TRIBZ release their new single “Memories” today, a luminous and emotionally expansive pop-rock ballad about love that endures long after loss. The quartet is Earl Johnson (lead guitars), Errol Starr Francis (lead vocals), Donny Hill (bass), and Dave Davidson (drums/percussion). Written by Johnson and Davidson and produced by the band on their own TRIBZ imprint, the song is among the most personal and fully realized work of their careers.
Based in Hamilton, Ontario, TRIBZ have built their reputation on a warm and deeply felt brand of pop and soft rock, music that prioritises melody, genuine emotion, and the kind of songwriting craft that holds up across repeated listens. Their 2024 self-titled album established them as a band with both range and conviction, and “Memories” pushes that creative vision further, arriving as a centrepiece single that showcases the full depth of what TRIBZ are capable of at their most focused and inspired.
“Memories” was born from a place of real-life experience and emotional truth. The song began with a single evocative image, “Driving alone on these desert nights,” and grew into something far larger than either writer anticipated. Both Johnson and Davidson drew from lived experiences of losing partners who were not just loved ones but kindred spirits: people who understood the music, shared the freedom, and made the life feel whole. For both writers, the process of crafting the song became a way to honour the kind of love that leaves a permanent mark, the kind that shapes who you are long after it is gone.
That emotional weight is carried beautifully through the song’s imagery and its most memorable lines. “Like a king without his queen” captures the sense of foundational loss with quiet precision. It is more than a metaphor; it is a statement about identity, balance, and what it means to move through the world without the person who made it whole. In the recurring refrain “You’re still here with me,” the song transforms grief into something close to comfort, a quiet reassurance that love of real depth does not simply disappear but continues to live on in dreams, in thoughts, and in the spaces between moments.

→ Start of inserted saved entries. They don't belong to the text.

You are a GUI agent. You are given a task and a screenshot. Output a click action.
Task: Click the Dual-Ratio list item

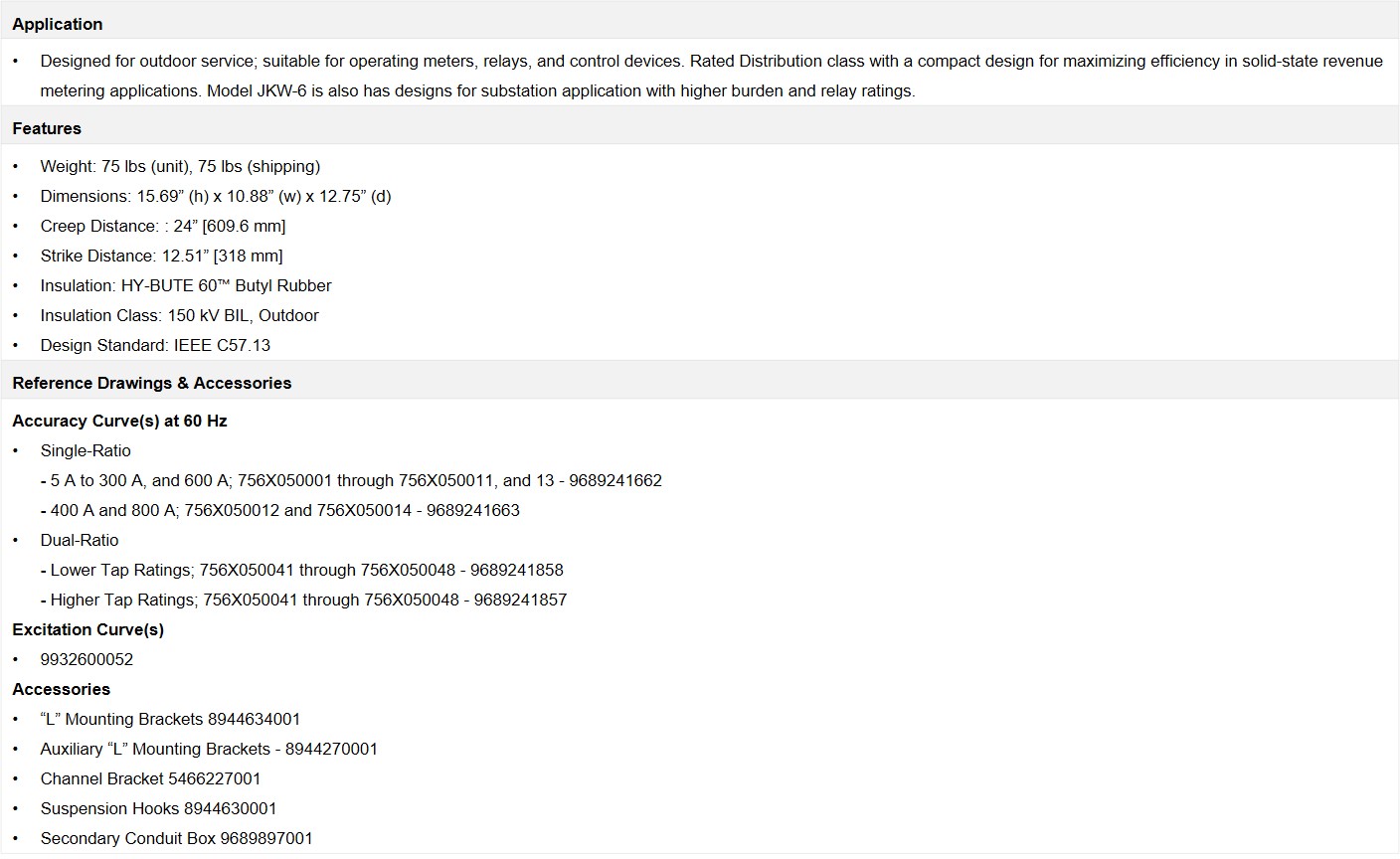[x=80, y=540]
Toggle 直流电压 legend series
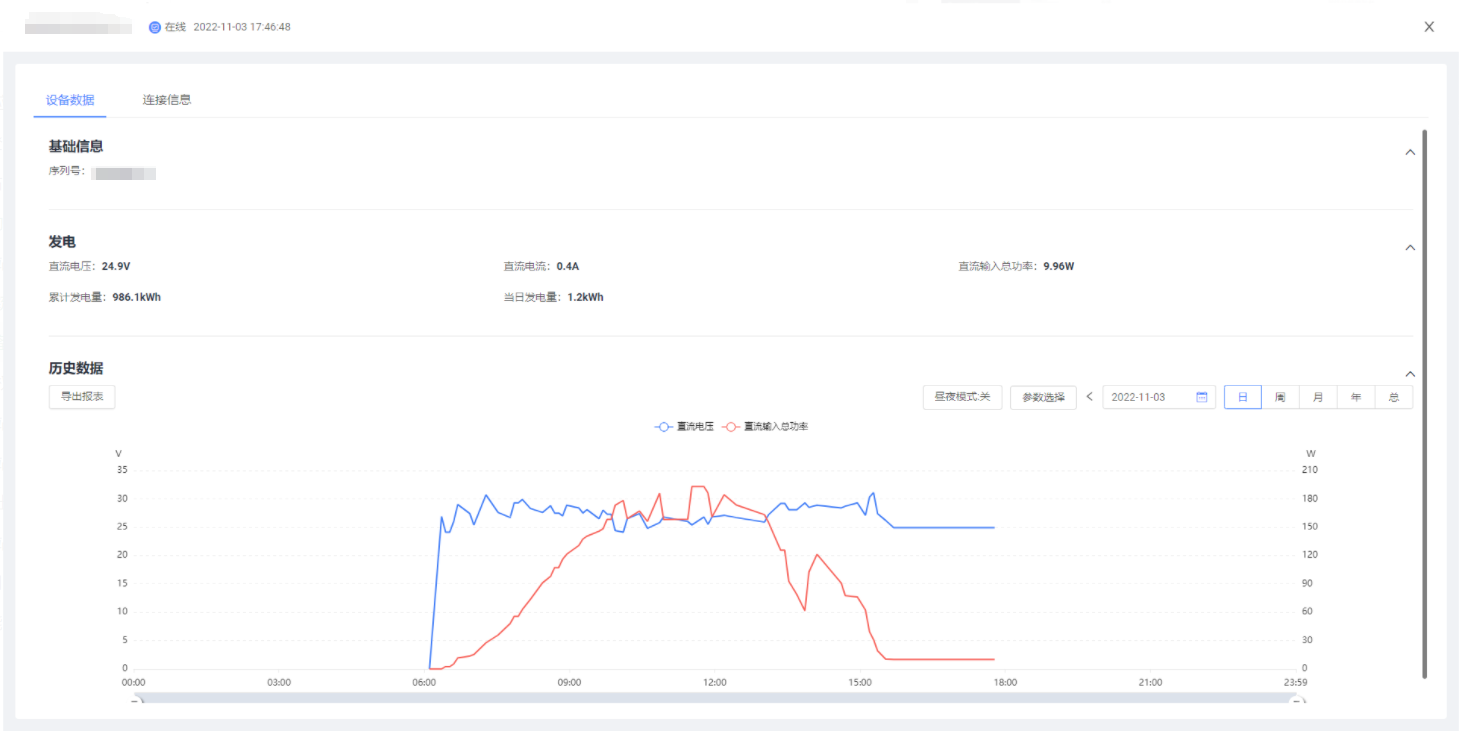 click(x=685, y=427)
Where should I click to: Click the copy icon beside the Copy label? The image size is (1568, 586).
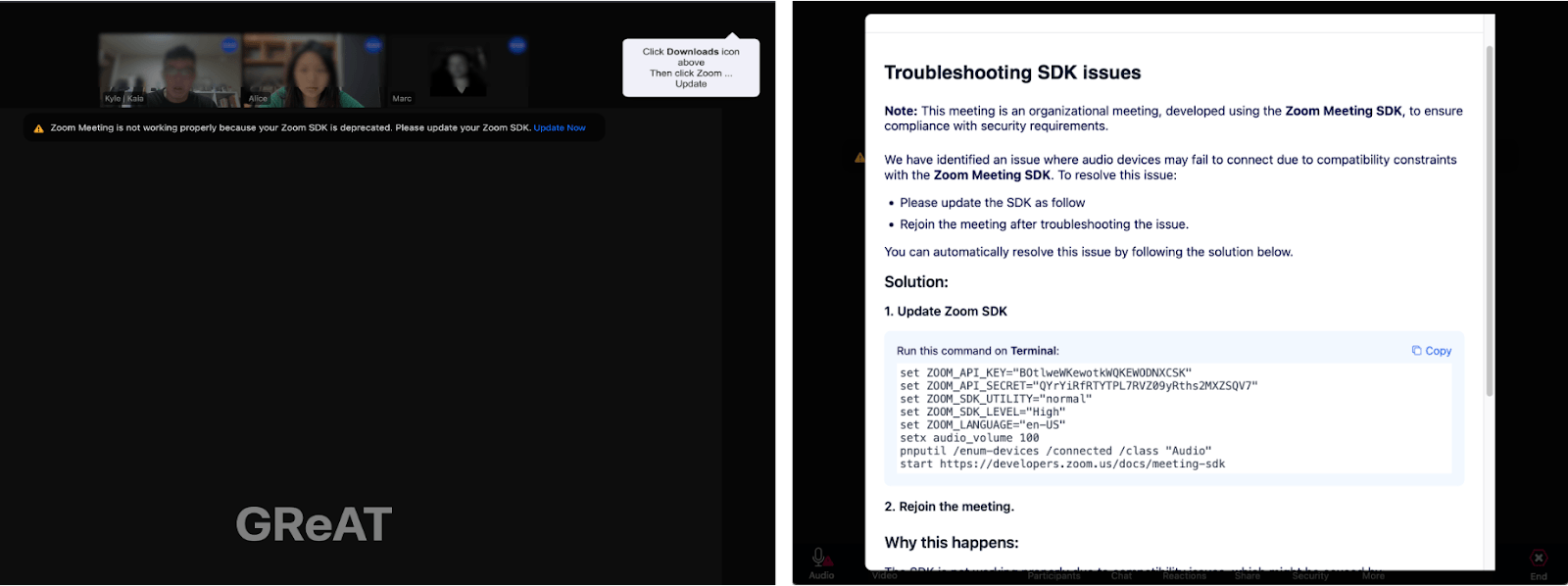pos(1416,351)
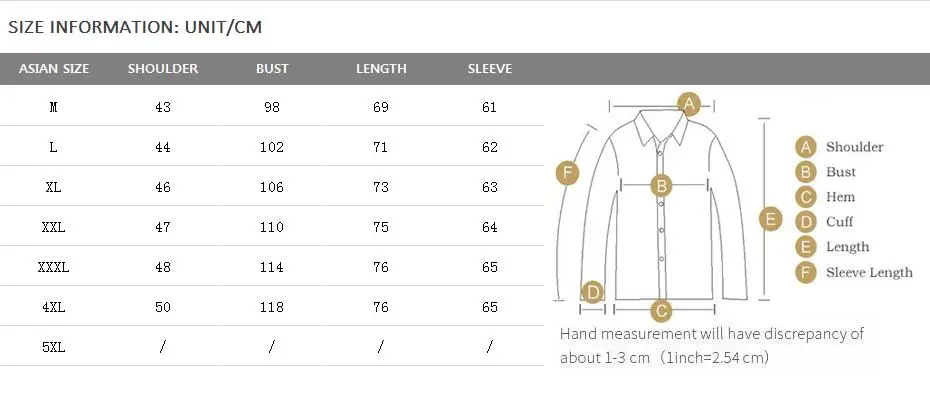Click bust value 118 in 4XL row
The width and height of the screenshot is (930, 398).
pyautogui.click(x=272, y=307)
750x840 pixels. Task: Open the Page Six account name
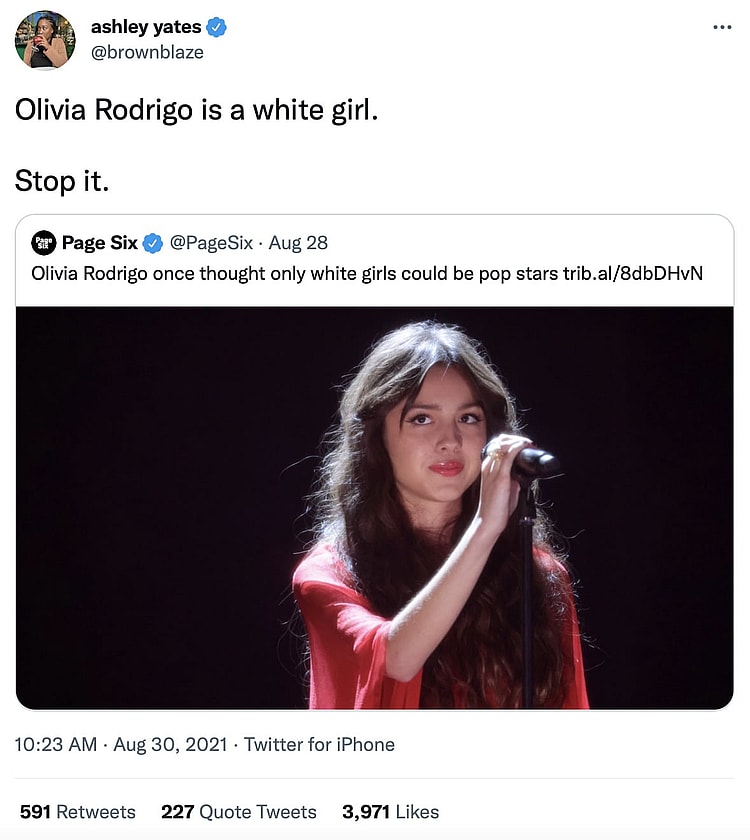pyautogui.click(x=100, y=243)
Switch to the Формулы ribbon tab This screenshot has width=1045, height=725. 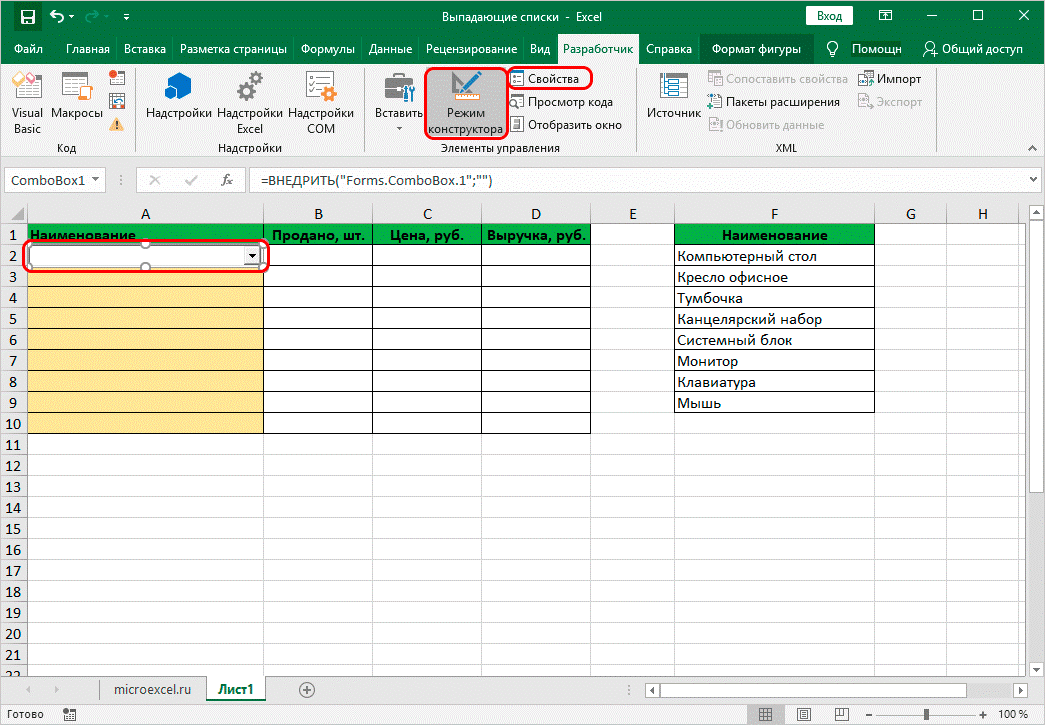328,49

Musically, the track finds TRIBZ operating with complete assurance. Johnson’s expressive guitar work anchors the song with warmth and texture, while Francis brings a lead vocal performance of rare emotional nuance, aching where the song calls for it and quietly radiant where the lyric opens into something approaching peace. Hill’s bass and Davidson’s percussion provide a foundation that is steady and unobtrusive, allowing the song’s emotional arc to breathe and build naturally. Produced entirely within the TRIBZ camp, “Memories” carries the intimacy of something made by people who know exactly what story they are telling and precisely how they want to tell it.
What makes “Memories” resonate beyond its personal origins is the universality at its core. The experience of carrying someone with you after they are gone, of seeing their face in unexpected moments and feeling their absence in the texture of ordinary days, is one of the most profoundly human things there is. TRIBZ honour that experience without sentimentality and without flinching from its weight. The result is a song that feels at once deeply private and completely open, the kind of track that finds its way into the listener’s own memories and makes itself at home there.